**提示文:**
9月の日記 総集編 無告の民がいた (2021/09/01) 9月1日(水)の記 セプテンバー・ステップス
ブラジルにて


9月になったら、始めなければならないこと。
今月中が締切りの日本への原稿。
字数は20000字まで。

これはかなりのプレッシャーで、すでにざっといったん書き上げていた。
それから三か月あまり経っている。
消えてないといいけど…

あった、あった。
うむ、程よく発酵している。
これからシェイプアップして、註と参考文献一覧を紡いでいこう。

掲載予定の媒体からすると、かなり異質なものになるだろう。
こちらから頼んだものでもないので、気はラクだけど。

午前中、富山妙子さんの追悼文のディテールで、担当とやり取り。
真摯に拙稿に向き合ってくれる編集者はありがたい。

書きもの作業が続く。
自分が動画を撮らない・撮れない理由が、佐々木神父からいただいたメールを契機にわかってきた感あり。


9月2日(木)の記 流浪に検針
ブラジルにて


午前中にミネラルウオーターを汲みにいこうと思っていた。
出がけに足首に不調を感じて、少し様子をみることにする。

昼食後、足の違和感も減り、行ってみることに。
50リットル以上の水を汲んで運ぶのだが、行き帰りはクルマ、現場ではカートを使うのでさほどの重労働ではない。。

**提示情報:**

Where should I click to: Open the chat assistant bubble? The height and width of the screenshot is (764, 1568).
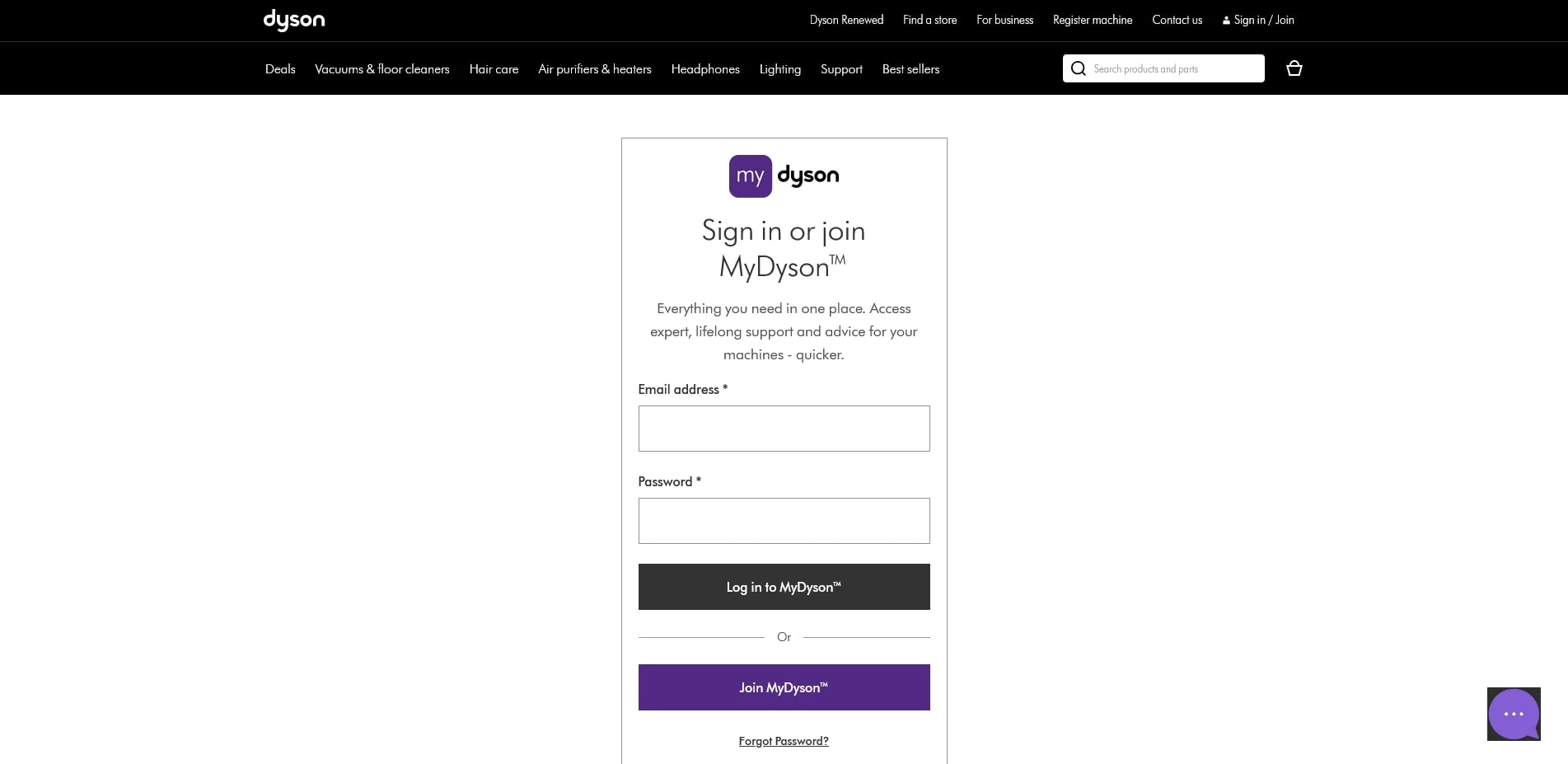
==
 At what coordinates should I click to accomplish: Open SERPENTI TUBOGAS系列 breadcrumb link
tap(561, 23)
---
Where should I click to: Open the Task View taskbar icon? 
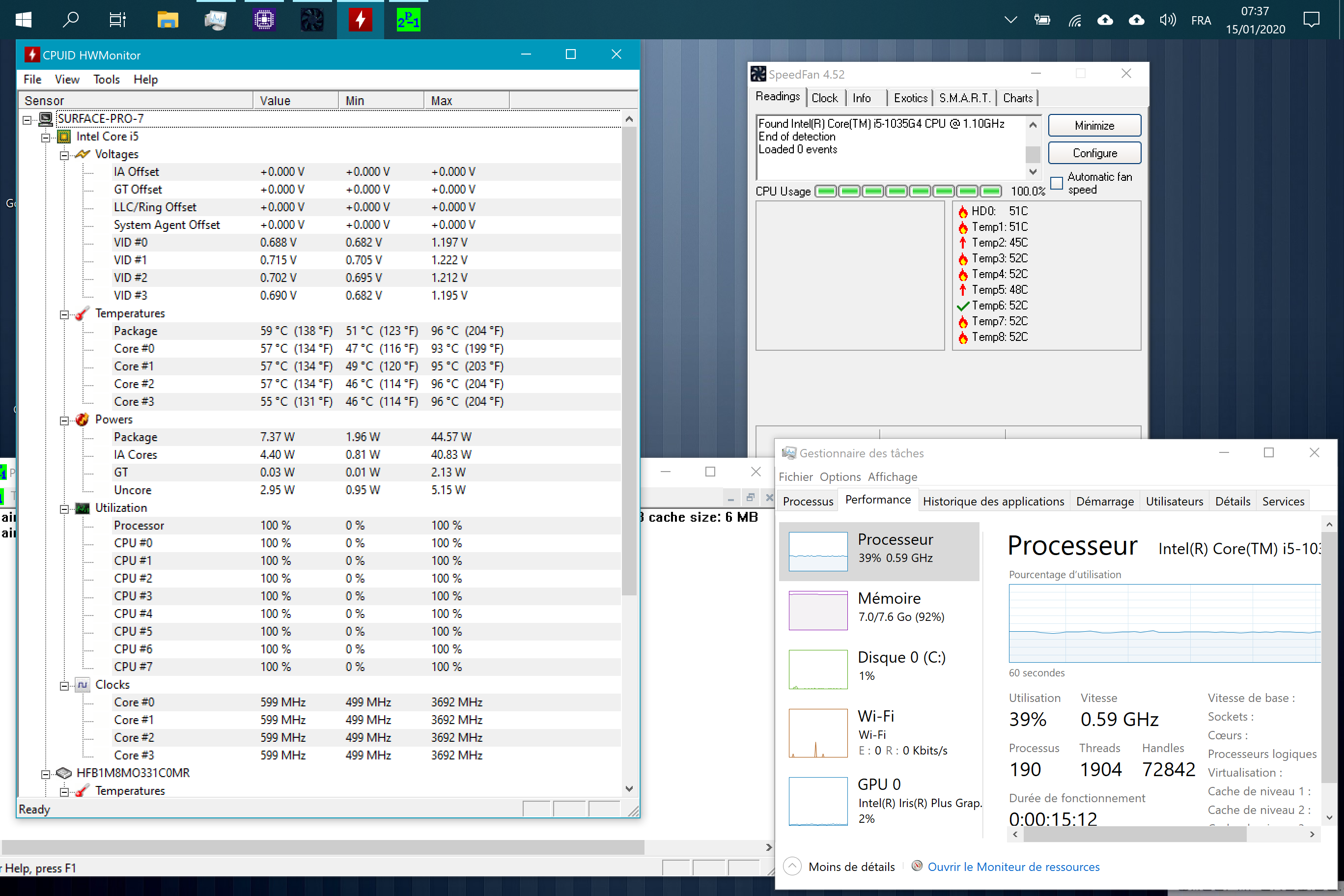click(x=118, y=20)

**指示内容 1:** 9月の日記の提示文から、日付を除いて、数を含む分量の表現をすべて抜き出してください。
**指示内容 2:** 9月の日記の提示文を、最後の一文に続けて書き進めること。

**解答結果 1:**
20000字まで
三か月あまり
50リットル以上

**解答結果 2:**
さて、グラフィティ。
ミネラルウオーター工場の敷地を歩いて出て、周囲を見やる。
先の方に満開の黄イペーの花が。
誘われるように行ってみる。
ブラジルの国花イペーの黄色い花がサンパウロ市内で満開だ。

このあたりは高級住宅街。
ゆったりとしたスペースで植物も多い。
日本は世田谷の成城学園前あたりの街並みを想い出す。

暗渠化されていない小河川がある。
覗き込むと、残念ながらドブ川の様相とニオイ。
向かいから来たブラジル人のおばちゃんが、どうやら僕に何かを言っている。
「水?電気?」と繰り返した。

はて?
水道と電気のメーターのことを言っているのかと思うが、なぜワタクチに?
返答に困っていると、さらに近づいてきたおばちゃんは「あら、ごめんなさい」と言って去っていった。

僕をメーター検針員と勘違いしたのだろう。
ちょうど読んでいる写真家のサルガドの本に、彼は現場でいつもカーキ色のシャツを着ているとあったが…
今日の僕もカーキ色の長そでシャツ、下はGパン。
ジーンズ色の帽子にマスク、そしてこれもカーキ色のポシェットをたすき掛けにしている。
あたりを立ち止まってはきょろきょろしていたし、物盗りにしては間が抜けている。
遠目には検針員に見えたのだろう。

流浪に検針。

住宅街から大通りに近づくと。ようやくグラフィティ。
これはというのがふたつ撮れた。
ミネラルウオーター工場に戻って、敷地内でサトウキビジュースを飲みながら検針メーターならぬスマホをチェック。
インスタに上げるのをどの写真にするか少し迷う。
奥に黄イペーも写り込んだのにするか。
https://www.instagram.com/p/CTVAZiWH2M_/


9月3日(金)の記 牛カツリポート
ブラジルにて


家族にささやかなお祝い事あり。
トンカツをつくることを提案。

午後、近所の冷凍食材店で豚フィレ肉を購入。
わが家には電子レンジはなく、自然解凍。
この豚フィレ肉はチューブ型に固められている。
豚フィレの部位はそもそもひょろ長いようで、トンカツ用にどう切るかがなかなか。
適さない端肉はヤキソバか何かに使うか。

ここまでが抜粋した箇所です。